This story is filed under Health, Law & Order.
This segment was made available on Thursday, July 11th, 2002.

Compulsory Treatment

Produced by Fred Peabody

Crazy. That’s how some people describe California’s treatment policy for mentally ill people who are not in a hospital. In many cases, there is no treatment at all, unless the mentally ill seek it for themselves, voluntarily.

The problem: many people who are mentally ill do not always know that they need treatment. Critics say the lack of involuntary outpatient care for the mentally ill is leading to tragic consequences.

A U.S. Justice Department study in 1994 found that one in every 20 homicides was committed by an untreated or under-treated mentally ill person.

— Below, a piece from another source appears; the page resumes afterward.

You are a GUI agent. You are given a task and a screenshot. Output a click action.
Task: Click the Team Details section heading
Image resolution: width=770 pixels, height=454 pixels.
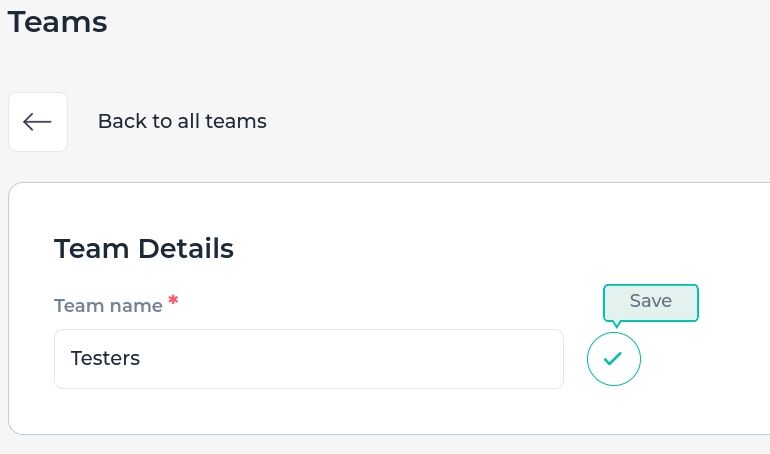(144, 248)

State Assemblywoman Helen Thomson, a former psychiatric nurse, is the author of a new bill that would make it easier for courts to order treatment, and for communities to provide treatment to people with mental problems, on an outpatient basis.

California Connected discussed the issue with Assemblywoman Thomson and with Al Bowman, the husband of a woman with a long history of mental illness who is now facing a murder charge with “special circumstances”, which means she will be eligible for the death penalty if the prosecutor decides to seek it and wins a conviction.

Bowman’s wife, Marie West, allegedly murdered a 65-year-old man, Jesus Plascencia, by running over him with her car outside a bagel shop in Van Nuys.

Because Plascencia was Hispanic, and police said she made anti-Hispanic comments to them after she was taken into custody, West was charged with a “hate crime” murder. Her husband says she was in the middle of a severe manic episode, one of many in recent years during which she is completely out of touch with reality.

Bowman says that if outpatient care had been more readily available for his wife, she might be a free woman today, and Jesus Plascencia might still be alive.